The President’s Offer: We Get Everything We Want, and You’ll Like it

November 30th, 2012

While the president campaigns, the White House made their “offer” to Republicans to avert the fiscal cliff:

Treasury Secretary Timothy F. Geithner presented the House speaker, John A. Boehner, a detailed proposal on Thursday to avert the year-end fiscal crisis with $1.6 trillion in tax increases over 10 years, $50 billion in immediate stimulus spending, home mortgage refinancing and a permanent end to Congressional control over statutory borrowing limits.

The proposal, loaded with Democratic priorities and short on detailed spending cuts, met strong Republican resistance. In exchange for locking in the $1.6 trillion in added revenues, President Obama embraced the goal of finding $400 billion in savings from Medicare and other social programs to be worked out next year, with no guarantees.

Also part of the offer: cuts in farmer subsidies.

The White House’s offer is $1.6 trillion of tax increases, $50 billion more in spending, and a promise to negotiate entitlement spending cuts next year. Oh, and they want to give the executive branch the power to raise the debt ceiling without any Congressional involvement, too; Congress can only override it with a two-thirds majority. No wonder McConnell laughed off Geithner’s “offer.”

In other words, the president’s offer to Republicans is for Democrats to get everything they want and Republicans to get absolutely nothing, the nation’s fiscal mess be damned. Because apparently in Obama’s mind, getting everything he wants is “balanced.”

This isn’t an offer. If he wanted to start negotiating from a strong position and come to some middle ground on entitlement reform—if he wanted to fulfill his role as president and be a leader—he would have offered some (too small) amount of actual entitlement spending cuts to start from. That isn’t what he did.

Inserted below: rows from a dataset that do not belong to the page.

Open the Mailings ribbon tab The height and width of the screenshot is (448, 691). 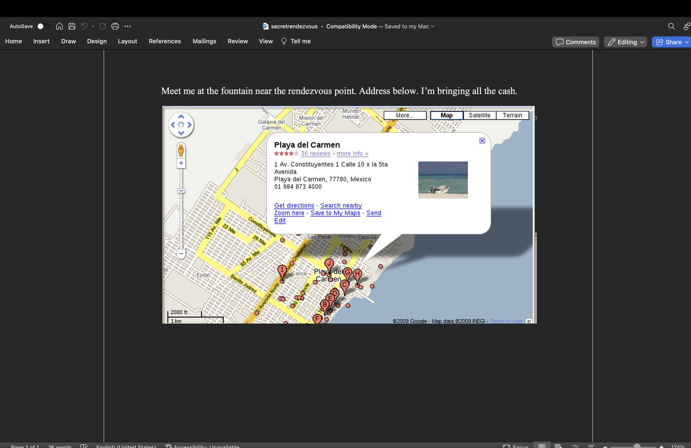pyautogui.click(x=204, y=41)
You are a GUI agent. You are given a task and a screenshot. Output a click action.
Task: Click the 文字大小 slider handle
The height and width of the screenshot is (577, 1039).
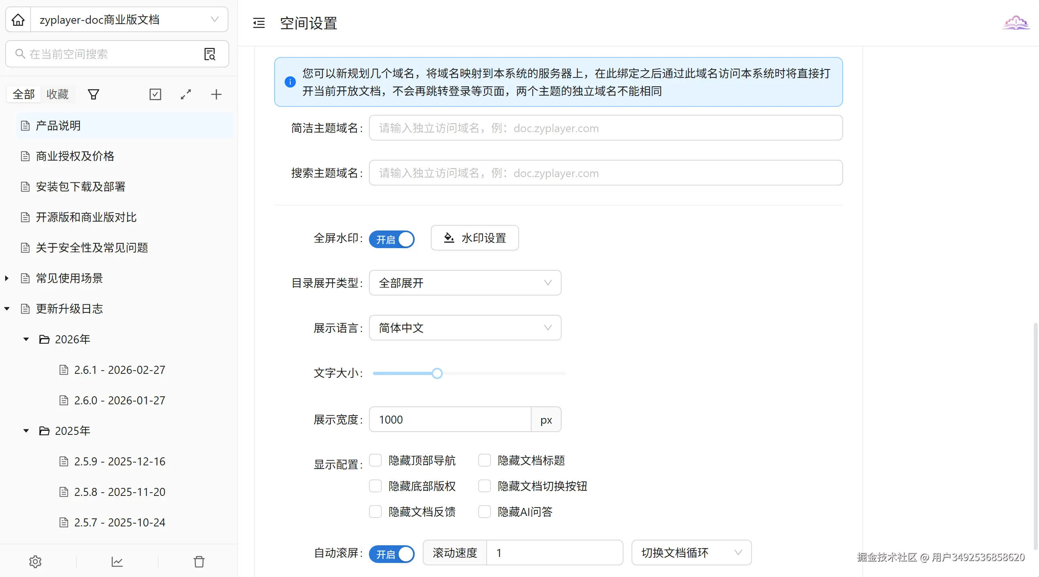pos(437,373)
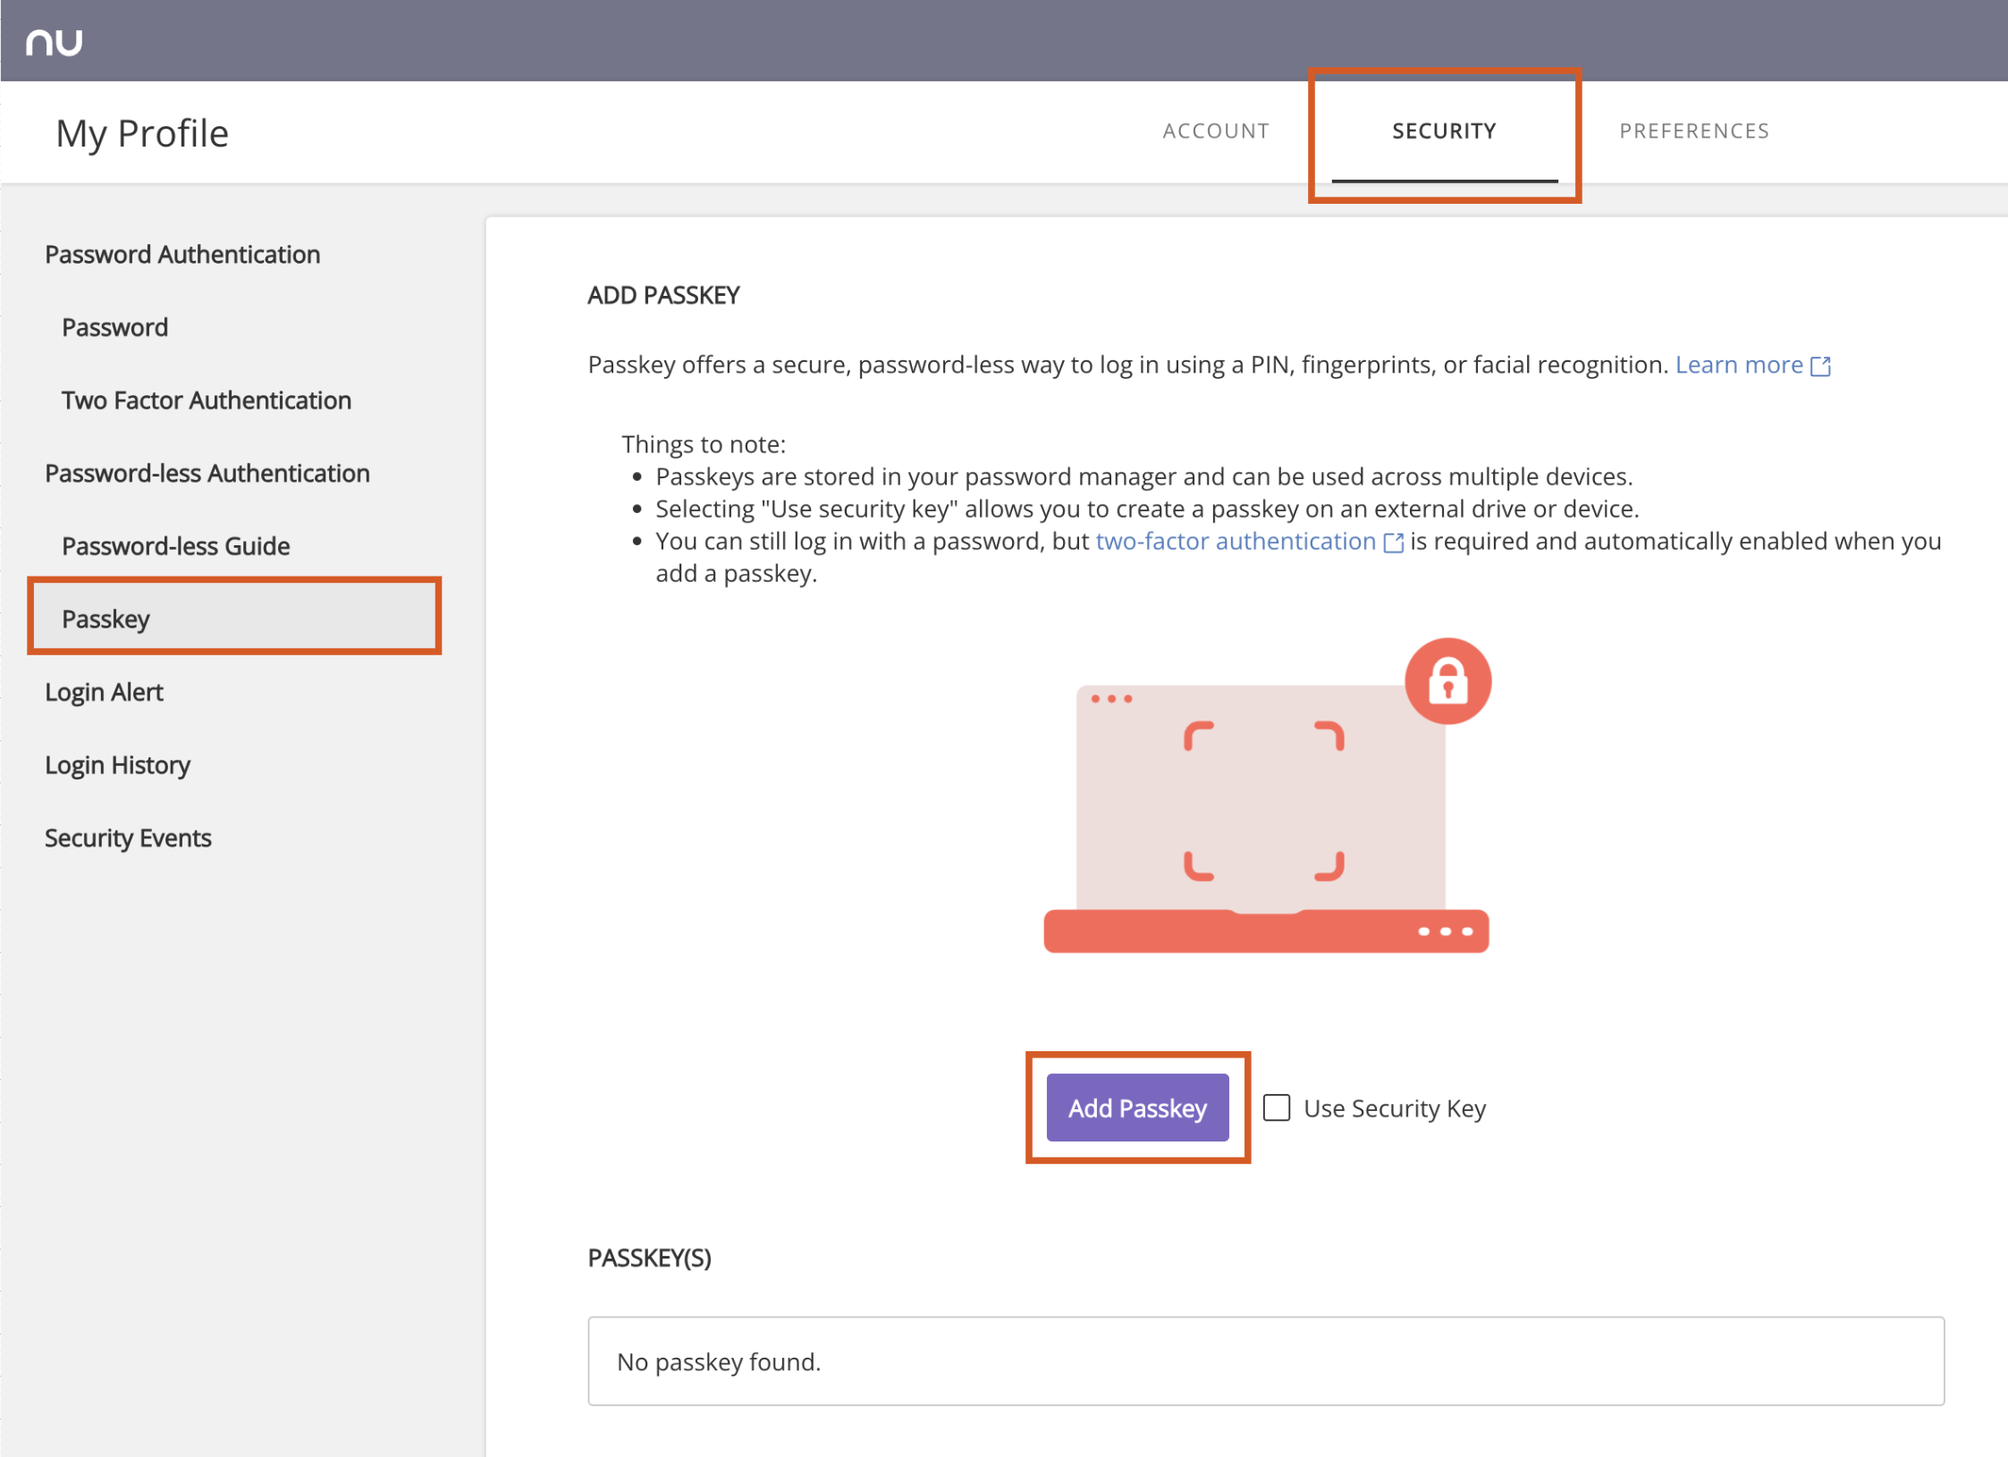Go to the Preferences tab
The image size is (2008, 1457).
(1693, 131)
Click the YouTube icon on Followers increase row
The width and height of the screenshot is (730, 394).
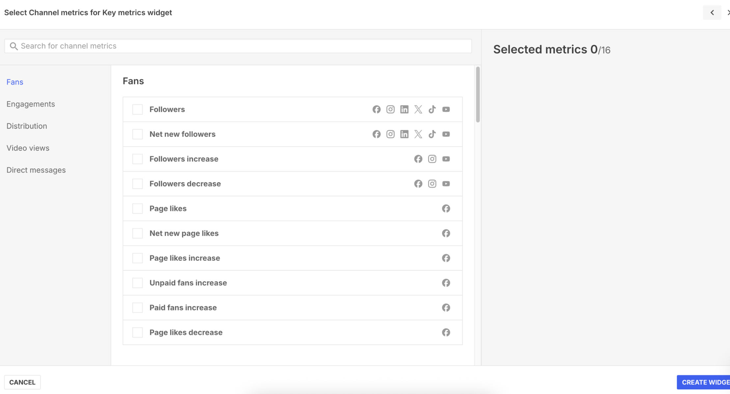[446, 159]
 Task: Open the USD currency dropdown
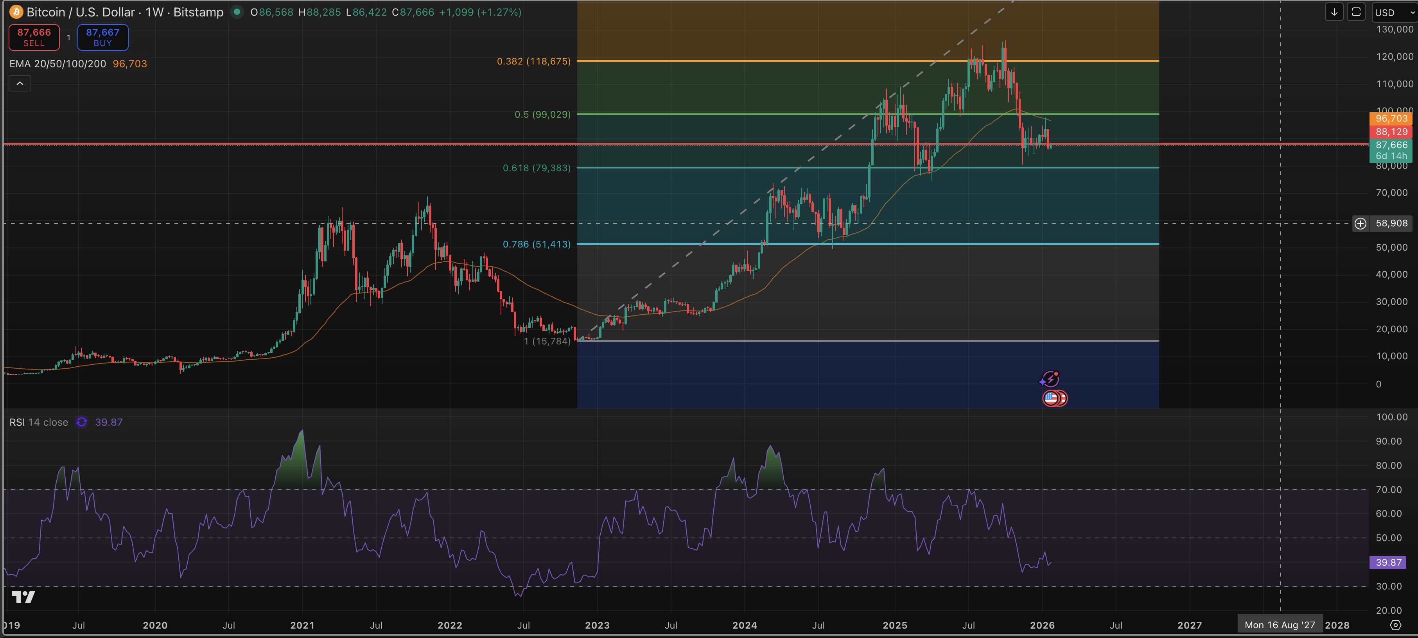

The Republicans started negotiations by acknowledging that tax revenue must go up, and that they would support doing so by limiting deductions. That’s a more-than-fair place to start in good-faith negotiations, because from there they could agree to some mix of limiting deductions and raising rates in exchange for entitlement spending cuts.

Obama took that olive branch, snapped it in two and tossed it in their face.